- [Exercise brief] Within the records that follow, find every line containing the string "Share". Copy those lines.

◇ ◇ ◇

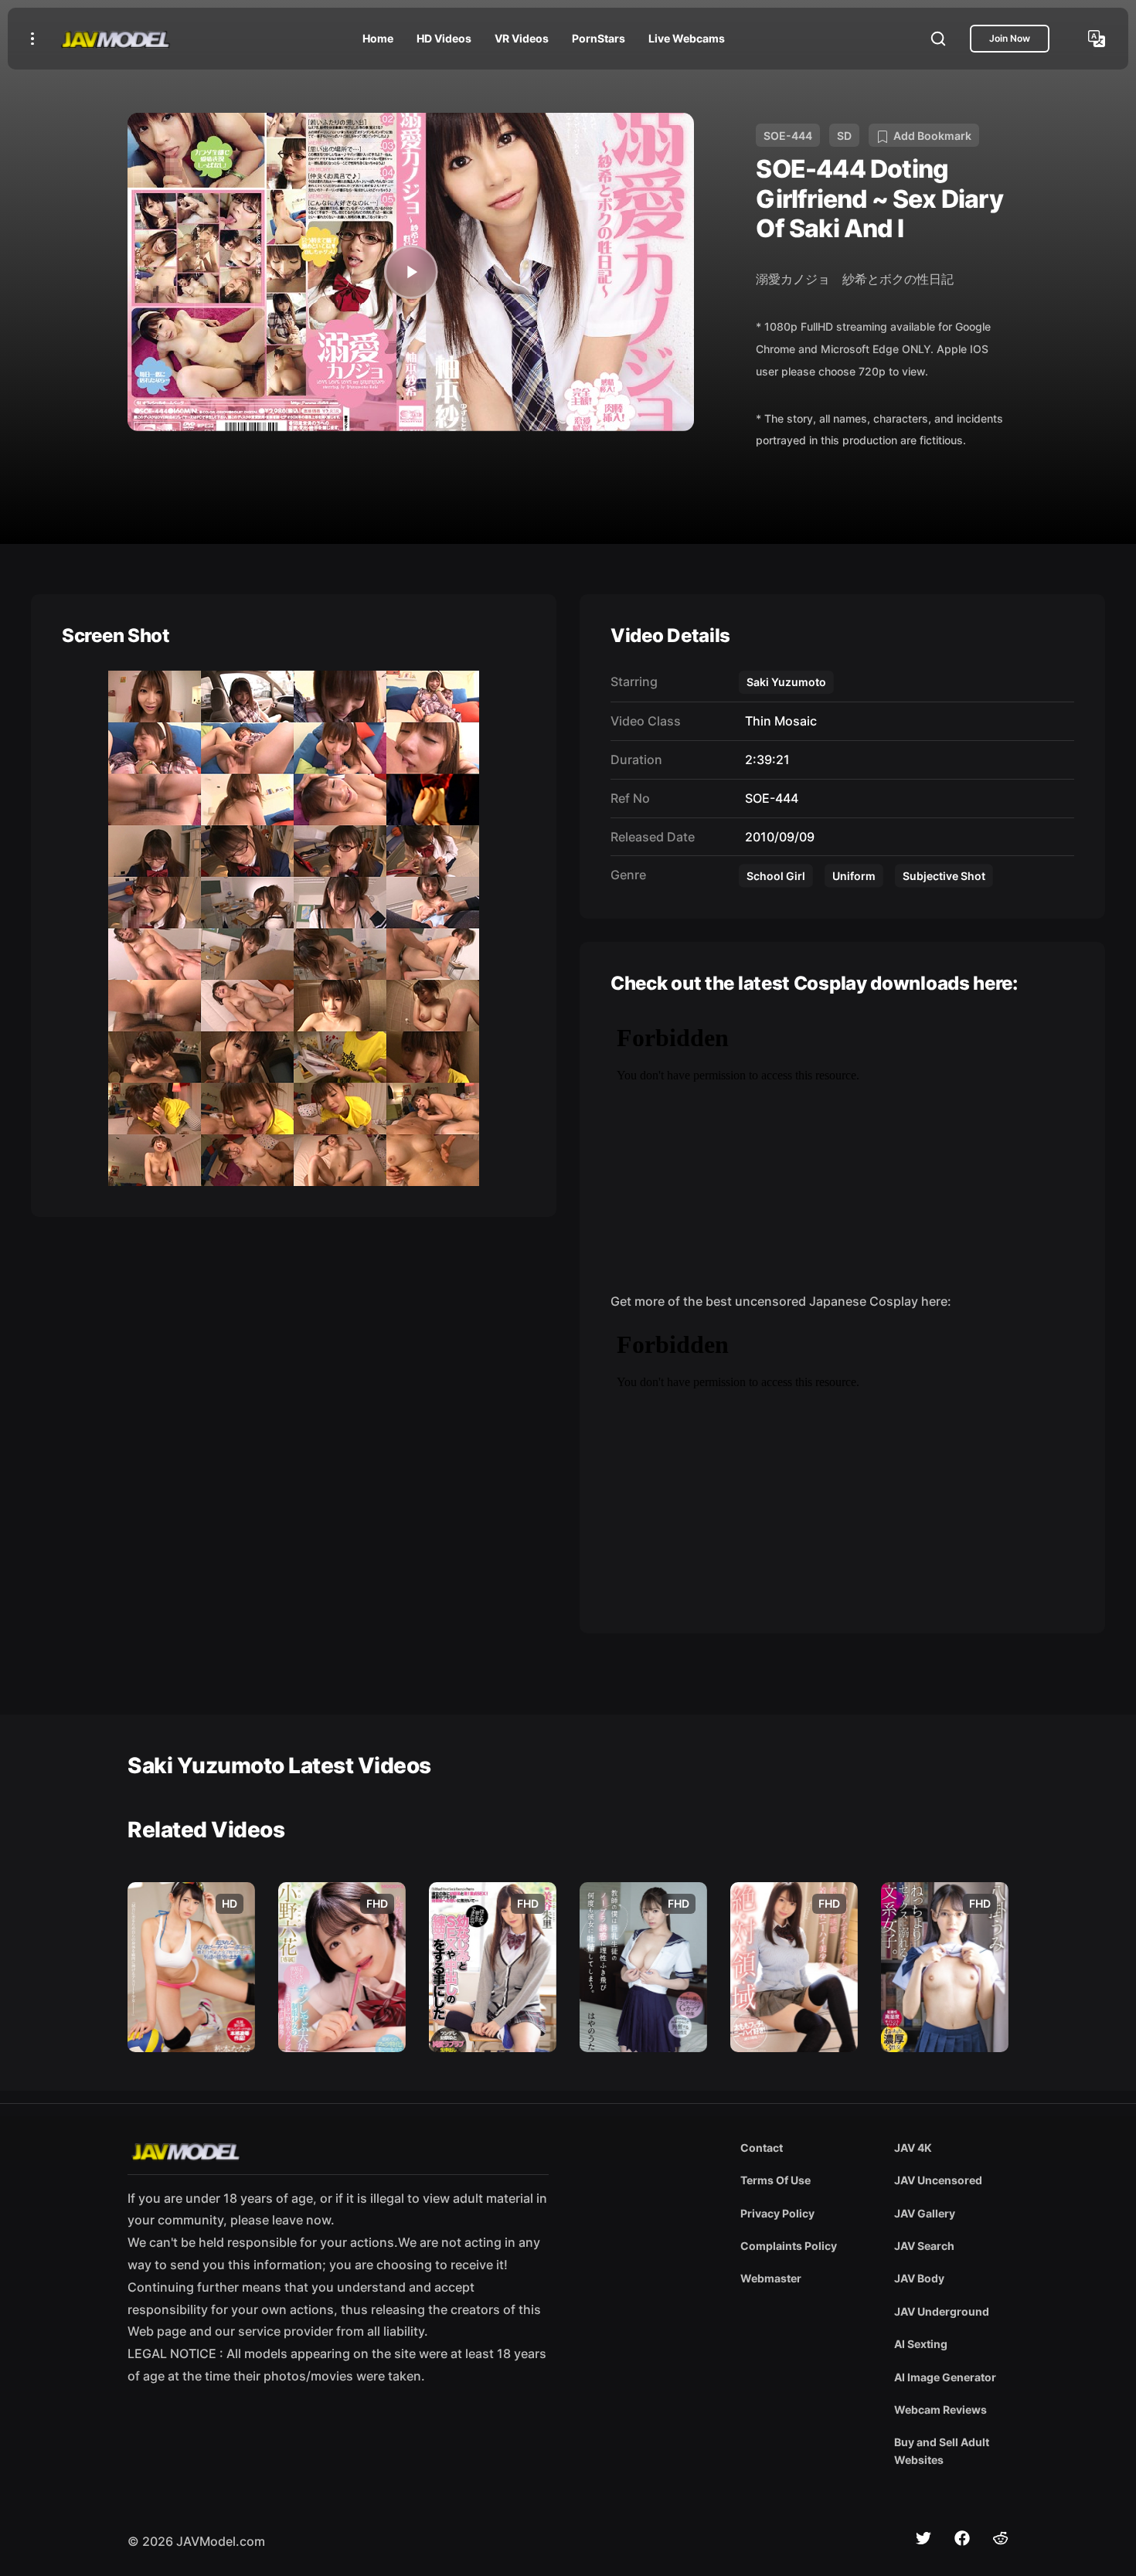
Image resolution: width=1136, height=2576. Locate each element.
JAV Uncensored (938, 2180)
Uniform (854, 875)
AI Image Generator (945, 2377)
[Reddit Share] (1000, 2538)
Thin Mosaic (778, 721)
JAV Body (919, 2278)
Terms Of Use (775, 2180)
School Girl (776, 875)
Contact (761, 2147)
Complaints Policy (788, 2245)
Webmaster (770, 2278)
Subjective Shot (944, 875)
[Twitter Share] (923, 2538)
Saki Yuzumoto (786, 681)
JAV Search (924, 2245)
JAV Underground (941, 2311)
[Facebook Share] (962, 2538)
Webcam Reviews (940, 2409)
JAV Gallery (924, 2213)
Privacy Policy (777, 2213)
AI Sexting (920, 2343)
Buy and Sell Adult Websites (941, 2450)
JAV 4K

◇ ◇ ◇

- [Output of the exercise]
[Reddit Share] (1000, 2538)
[Twitter Share] (923, 2538)
[Facebook Share] (962, 2538)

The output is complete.